Task » Give again, word for word, each line from the top of the listing through the line that holds "Given: Click the whiteboard Undo arrow".
● ● ●
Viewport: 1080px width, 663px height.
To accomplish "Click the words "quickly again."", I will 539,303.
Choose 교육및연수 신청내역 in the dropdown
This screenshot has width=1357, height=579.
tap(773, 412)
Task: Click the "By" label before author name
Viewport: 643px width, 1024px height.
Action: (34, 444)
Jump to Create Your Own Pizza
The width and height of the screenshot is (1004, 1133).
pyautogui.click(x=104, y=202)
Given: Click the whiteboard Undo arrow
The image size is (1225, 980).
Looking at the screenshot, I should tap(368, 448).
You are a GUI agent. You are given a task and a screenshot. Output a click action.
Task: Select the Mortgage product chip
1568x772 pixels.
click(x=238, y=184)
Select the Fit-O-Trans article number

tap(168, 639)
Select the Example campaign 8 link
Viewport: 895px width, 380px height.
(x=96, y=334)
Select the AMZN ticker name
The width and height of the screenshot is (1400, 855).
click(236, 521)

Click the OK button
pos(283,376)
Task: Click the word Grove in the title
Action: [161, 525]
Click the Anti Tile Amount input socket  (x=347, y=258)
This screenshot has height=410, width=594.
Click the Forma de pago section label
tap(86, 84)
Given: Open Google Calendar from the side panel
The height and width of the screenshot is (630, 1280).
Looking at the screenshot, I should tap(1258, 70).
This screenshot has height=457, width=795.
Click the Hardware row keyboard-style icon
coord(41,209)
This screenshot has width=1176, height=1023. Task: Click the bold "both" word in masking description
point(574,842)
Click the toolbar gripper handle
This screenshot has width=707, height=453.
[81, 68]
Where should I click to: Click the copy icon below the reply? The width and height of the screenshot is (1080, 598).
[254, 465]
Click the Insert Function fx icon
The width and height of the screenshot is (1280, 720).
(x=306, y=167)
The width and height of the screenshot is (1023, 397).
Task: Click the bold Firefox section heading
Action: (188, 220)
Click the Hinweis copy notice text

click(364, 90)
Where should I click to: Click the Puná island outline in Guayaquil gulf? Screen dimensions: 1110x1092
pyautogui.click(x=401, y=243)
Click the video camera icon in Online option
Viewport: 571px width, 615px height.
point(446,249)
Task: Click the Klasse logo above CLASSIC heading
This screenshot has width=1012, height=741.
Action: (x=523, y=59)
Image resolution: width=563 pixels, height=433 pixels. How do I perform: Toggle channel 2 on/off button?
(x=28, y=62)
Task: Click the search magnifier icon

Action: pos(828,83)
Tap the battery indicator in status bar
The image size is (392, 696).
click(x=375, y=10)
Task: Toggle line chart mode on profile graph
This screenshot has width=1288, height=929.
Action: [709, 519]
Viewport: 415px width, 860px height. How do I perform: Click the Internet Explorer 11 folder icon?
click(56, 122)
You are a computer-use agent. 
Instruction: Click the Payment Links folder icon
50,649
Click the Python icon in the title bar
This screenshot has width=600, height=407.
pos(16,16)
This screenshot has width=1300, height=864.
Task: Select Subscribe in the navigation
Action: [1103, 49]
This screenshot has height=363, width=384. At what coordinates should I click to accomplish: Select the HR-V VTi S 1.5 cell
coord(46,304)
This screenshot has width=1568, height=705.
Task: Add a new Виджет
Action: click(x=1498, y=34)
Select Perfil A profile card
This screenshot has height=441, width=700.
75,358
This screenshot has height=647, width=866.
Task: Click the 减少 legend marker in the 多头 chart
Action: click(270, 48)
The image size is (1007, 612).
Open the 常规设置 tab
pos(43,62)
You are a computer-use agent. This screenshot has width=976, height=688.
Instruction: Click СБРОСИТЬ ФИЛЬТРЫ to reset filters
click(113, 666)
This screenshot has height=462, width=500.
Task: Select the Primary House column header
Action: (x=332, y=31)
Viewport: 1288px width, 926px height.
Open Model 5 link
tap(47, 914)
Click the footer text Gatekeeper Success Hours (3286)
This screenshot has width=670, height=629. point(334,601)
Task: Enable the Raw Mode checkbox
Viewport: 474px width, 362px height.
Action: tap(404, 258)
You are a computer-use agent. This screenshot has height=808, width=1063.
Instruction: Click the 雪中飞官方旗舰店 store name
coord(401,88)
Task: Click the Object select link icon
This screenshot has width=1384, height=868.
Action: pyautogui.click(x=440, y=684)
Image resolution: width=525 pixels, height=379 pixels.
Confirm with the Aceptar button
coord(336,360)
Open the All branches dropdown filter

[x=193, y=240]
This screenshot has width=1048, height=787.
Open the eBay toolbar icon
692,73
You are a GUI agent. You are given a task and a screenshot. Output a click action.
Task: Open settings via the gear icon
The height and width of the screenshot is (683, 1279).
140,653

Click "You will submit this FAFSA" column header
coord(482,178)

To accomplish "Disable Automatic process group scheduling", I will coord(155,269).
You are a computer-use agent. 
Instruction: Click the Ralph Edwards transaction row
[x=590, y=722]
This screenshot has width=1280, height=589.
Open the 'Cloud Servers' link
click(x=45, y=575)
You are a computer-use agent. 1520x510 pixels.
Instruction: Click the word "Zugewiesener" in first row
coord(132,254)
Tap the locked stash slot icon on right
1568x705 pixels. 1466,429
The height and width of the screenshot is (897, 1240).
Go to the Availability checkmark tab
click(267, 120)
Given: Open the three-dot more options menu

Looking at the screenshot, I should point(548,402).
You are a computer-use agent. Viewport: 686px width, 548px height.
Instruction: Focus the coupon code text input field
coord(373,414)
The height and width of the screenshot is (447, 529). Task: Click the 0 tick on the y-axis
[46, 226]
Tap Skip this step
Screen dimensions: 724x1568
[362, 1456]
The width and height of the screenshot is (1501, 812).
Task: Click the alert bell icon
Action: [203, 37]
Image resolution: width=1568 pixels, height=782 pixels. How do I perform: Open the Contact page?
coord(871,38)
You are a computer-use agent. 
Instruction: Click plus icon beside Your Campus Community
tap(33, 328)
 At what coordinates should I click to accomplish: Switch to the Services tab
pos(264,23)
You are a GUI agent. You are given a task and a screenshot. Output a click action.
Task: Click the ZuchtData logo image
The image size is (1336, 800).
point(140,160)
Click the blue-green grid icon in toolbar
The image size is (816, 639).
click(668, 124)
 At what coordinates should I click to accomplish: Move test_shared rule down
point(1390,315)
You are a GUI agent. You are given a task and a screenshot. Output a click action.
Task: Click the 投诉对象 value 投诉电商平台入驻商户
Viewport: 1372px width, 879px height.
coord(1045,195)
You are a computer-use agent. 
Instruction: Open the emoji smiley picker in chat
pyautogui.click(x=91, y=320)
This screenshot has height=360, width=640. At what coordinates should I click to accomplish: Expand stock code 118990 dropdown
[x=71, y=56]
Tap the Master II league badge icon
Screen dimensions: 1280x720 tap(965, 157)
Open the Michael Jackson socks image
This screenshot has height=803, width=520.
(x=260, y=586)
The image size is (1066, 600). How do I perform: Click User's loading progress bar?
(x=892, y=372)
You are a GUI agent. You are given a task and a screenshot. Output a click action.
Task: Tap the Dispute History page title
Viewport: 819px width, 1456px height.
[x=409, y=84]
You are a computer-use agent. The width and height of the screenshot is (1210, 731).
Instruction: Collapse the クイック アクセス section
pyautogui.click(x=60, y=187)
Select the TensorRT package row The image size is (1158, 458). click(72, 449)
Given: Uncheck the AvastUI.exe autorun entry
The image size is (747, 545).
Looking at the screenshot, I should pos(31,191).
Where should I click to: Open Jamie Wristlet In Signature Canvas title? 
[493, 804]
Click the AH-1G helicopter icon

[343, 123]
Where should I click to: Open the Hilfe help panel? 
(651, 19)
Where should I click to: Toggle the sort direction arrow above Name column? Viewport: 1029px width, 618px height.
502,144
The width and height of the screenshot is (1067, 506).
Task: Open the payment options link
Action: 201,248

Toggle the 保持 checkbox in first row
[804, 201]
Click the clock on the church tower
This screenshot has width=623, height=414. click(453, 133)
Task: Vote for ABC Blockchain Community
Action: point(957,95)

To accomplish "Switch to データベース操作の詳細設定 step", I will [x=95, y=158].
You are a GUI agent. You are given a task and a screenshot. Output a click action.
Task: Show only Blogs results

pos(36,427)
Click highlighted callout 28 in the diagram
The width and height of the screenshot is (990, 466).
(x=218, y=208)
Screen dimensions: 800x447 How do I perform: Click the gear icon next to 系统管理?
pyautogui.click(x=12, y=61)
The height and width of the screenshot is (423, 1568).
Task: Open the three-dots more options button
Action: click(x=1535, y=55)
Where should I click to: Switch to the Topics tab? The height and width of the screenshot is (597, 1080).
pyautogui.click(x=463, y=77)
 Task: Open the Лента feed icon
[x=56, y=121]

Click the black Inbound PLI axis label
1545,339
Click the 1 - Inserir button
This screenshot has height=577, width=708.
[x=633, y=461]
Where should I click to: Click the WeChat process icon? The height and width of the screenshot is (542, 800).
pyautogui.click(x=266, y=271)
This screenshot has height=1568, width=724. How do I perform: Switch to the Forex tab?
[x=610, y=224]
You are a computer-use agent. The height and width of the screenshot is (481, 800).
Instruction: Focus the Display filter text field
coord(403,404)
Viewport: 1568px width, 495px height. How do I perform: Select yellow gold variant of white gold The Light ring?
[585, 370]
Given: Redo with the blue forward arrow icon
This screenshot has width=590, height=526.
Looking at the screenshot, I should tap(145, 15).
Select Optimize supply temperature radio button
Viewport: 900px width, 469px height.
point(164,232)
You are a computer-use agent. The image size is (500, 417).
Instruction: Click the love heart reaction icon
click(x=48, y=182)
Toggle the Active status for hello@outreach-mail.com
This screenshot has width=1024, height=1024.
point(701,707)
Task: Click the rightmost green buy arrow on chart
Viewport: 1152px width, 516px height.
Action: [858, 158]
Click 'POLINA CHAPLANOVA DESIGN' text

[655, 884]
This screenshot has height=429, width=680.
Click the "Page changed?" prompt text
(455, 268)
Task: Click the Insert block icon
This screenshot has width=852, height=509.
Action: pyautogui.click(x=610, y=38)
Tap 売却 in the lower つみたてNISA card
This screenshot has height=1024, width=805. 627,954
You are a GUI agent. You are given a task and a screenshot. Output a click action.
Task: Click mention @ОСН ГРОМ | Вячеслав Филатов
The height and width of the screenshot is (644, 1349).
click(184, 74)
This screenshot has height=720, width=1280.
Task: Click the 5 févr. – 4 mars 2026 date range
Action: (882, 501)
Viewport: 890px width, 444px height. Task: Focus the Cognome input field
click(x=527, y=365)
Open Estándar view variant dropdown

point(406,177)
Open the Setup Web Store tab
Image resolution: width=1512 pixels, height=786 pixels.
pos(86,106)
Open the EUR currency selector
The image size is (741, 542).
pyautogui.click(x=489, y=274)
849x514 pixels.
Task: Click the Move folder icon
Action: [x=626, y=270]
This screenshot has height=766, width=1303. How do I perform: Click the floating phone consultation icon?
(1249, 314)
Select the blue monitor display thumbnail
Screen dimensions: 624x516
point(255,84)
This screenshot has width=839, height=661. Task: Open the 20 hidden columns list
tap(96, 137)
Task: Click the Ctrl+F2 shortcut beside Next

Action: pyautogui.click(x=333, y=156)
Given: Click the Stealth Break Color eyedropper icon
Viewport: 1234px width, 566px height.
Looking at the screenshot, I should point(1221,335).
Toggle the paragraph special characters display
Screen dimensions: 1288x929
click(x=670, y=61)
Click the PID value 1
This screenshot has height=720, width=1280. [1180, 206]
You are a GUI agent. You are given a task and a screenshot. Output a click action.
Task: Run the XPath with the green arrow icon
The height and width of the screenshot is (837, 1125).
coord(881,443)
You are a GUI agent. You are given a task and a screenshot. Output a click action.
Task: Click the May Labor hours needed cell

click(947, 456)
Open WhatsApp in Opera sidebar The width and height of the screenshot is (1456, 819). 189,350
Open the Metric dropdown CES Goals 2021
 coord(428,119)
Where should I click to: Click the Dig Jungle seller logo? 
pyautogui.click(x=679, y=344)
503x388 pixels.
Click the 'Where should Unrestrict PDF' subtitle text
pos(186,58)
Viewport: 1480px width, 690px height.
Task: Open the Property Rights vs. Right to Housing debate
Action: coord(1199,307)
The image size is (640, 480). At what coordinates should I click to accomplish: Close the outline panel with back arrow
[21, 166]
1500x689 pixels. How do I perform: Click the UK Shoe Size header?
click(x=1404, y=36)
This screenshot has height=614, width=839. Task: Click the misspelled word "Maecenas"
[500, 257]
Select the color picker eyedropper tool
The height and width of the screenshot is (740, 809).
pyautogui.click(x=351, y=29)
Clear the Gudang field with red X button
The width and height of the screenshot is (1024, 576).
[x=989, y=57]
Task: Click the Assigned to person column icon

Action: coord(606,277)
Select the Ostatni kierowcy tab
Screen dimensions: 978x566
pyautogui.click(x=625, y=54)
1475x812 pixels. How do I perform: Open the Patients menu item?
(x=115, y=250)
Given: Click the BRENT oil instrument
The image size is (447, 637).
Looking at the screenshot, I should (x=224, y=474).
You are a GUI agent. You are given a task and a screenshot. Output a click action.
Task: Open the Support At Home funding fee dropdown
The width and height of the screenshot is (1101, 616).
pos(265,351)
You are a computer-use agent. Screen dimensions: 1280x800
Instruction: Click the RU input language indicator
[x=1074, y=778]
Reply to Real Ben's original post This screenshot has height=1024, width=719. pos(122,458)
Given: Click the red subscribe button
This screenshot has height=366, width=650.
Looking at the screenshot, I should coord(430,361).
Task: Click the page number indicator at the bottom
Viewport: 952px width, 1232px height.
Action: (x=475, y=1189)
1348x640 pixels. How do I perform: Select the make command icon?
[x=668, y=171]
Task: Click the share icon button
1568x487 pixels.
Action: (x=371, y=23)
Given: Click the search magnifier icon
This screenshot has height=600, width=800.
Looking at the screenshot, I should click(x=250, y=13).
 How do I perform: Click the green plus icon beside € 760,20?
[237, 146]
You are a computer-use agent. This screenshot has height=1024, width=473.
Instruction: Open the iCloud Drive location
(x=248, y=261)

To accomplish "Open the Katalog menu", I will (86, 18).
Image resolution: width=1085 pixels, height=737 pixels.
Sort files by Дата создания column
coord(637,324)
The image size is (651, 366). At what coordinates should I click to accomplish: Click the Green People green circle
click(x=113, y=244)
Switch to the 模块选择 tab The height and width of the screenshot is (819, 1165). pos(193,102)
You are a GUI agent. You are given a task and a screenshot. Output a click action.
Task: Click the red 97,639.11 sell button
● ● ●
Your solution »
Viewport: 1080px width, 663px height.
To accomplish "Click the words "quickly again."", I will 539,303.
Choose 교육및연수 신청내역 in the dropdown
This screenshot has width=1357, height=579.
tap(773, 412)
Task: Click the "By" label before author name
Viewport: 643px width, 1024px height.
Action: (34, 444)
Jump to Create Your Own Pizza
The width and height of the screenshot is (1004, 1133).
pyautogui.click(x=104, y=202)
Given: Click the whiteboard Undo arrow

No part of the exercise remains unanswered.